Bryson has created an advantage (which is obviously impressive in the commitment it has taken) that overpowers more than just golf courses; it overpowers other elements of the golfer he was and the skills he undoubtedly had to get to the top of the game. Not just his need to hit good wedge shots or any kind of long iron, but his need to weigh things up, to strategise, to accept and limit damage, to remember there is more than this shot and this hole within this round. His need to think about more than the most direct route to the hole.

The skills that have become devalued are ironically the same skills that make Jordan Spieth the most fascinating golfer on the planet to watch and listen to, and yet have also perhaps been part of his struggles. Whatever skill it is in golf, whoever you are, the thing that makes you strong can also be your weakness. DeChambeau and Spieth show that in the most literal and figurative senses.

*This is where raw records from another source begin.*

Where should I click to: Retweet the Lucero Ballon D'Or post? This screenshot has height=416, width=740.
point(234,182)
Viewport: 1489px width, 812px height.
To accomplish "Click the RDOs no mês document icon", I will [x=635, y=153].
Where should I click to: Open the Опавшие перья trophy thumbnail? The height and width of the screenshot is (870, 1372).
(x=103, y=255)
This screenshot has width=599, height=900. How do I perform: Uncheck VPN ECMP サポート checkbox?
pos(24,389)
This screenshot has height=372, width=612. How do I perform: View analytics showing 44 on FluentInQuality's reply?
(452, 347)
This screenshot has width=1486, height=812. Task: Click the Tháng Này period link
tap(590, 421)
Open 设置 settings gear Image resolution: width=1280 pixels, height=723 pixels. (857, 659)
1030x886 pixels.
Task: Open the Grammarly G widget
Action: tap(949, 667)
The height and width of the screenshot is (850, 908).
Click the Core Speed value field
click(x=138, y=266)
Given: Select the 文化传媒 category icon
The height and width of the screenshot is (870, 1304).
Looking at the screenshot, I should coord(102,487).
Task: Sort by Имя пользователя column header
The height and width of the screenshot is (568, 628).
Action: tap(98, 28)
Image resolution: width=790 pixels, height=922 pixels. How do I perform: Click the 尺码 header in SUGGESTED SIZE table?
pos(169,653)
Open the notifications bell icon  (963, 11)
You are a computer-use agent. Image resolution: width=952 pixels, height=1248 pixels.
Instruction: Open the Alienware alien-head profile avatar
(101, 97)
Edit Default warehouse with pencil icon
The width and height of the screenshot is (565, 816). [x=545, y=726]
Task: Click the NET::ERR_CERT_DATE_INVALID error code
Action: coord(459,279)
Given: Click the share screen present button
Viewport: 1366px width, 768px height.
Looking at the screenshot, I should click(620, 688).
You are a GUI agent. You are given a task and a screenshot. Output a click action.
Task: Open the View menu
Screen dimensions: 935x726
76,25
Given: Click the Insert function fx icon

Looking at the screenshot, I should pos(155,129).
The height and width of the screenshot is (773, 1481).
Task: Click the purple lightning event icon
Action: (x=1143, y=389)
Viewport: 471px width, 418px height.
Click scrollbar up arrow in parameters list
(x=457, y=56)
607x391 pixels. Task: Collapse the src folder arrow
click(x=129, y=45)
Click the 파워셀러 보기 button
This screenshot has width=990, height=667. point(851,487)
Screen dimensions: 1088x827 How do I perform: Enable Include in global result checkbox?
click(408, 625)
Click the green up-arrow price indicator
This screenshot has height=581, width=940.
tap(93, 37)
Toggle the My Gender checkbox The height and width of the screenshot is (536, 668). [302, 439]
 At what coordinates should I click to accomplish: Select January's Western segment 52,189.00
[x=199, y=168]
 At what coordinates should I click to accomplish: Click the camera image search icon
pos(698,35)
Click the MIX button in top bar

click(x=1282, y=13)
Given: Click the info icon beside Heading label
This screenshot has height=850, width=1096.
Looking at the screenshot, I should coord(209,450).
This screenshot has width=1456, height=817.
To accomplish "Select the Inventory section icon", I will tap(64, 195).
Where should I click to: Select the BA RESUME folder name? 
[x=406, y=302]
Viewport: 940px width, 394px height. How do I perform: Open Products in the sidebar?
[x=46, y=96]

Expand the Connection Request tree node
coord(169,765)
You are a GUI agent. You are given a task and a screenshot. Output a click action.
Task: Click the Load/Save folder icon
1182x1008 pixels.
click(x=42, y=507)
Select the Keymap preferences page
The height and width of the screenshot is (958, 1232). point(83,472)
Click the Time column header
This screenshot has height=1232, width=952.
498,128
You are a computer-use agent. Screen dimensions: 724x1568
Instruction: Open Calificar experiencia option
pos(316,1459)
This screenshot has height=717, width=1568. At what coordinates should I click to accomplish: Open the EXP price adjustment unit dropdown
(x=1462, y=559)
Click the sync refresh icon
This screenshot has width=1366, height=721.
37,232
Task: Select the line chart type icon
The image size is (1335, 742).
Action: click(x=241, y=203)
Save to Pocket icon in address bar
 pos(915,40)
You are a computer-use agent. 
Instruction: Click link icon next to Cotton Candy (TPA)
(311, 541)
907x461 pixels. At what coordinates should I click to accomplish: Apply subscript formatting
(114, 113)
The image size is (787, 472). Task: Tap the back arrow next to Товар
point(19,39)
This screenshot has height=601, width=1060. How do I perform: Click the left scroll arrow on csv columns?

I occasionally wonder why it is that I’m so addicted to golf. Sometimes the triviality of it hits me; the absurdity of letting your self-worth hinge on how quickly you can get a little white ball from point A to point B. Some people might get drawn in initially for the brawn, the dominance, the testosterone-fuelled exhilaration that comes from launching a drive into the stratosphere. And it shouldn’t ever be argued that that isn’t a skill. But it’s not what makes people stay. That’s not why people long for, or play in, or watch Major championships. That’s not why the entire golf world is pining for the Open Championship that should have been at Royal St George’s this year. All of us who have been lucky enough to have been dragged into golf’s bewitching complexity, we know it’s exactly that. The complexity, and the desperate search for the peaceful moments of simplicity within it. The questions it asks, and the occasional answers that we find.

On what might seem like an odd tangent, I think it’s part of the reason I enjoyed the Rose Ladies Series so much. Most of the courses we played are world-class venues with world-class designs. A strange twist that’s come from modern equipment, technical improvements and increased physical understanding is that, generally speaking, female professional golfers hit the ball distances by which a lot of good golf courses were designed to be played. And that brings those questions to light in the most exposing of ways. I love the challenge of finding that balance between being aggressive enough to challenge in a one-day event but intelligent enough to know when a course architect is trying to suck you in and destroy the good work you’ve spent hours building.

I’ve found my motivation in the frustration, unravelling on the last few holes when it’s heightened by knowing you ticked the boxes before that. When you’ve pulled off the shots that have been offered with a tantalising beckon, taken your medicine when the inevitable mistake led you to a bunker that forced full focus on a different skillset to stay in the game. Equally, the frustration that comes from not seeing the question that was asked. Forgetting the slope to the right of the pin that a pure 4-iron catches and eventually costs you a double. Protecting yourself from the trouble, failing to recognise the severity of the trouble on the other side.

When you don’t answer the questions, you’re pissed off. When you don’t see the questions, you’re pissed off. But that’s exactly what golf has to offer; that’s exactly what makes it the maddeningly beautiful sport that it is; exactly what keeps us coming back week in, week out. I don’t think it’s possible for golf to ever lose that identity. But maybe it needs some more protecting, however that may be.

More than protecting someone’s brand, that’s for sure.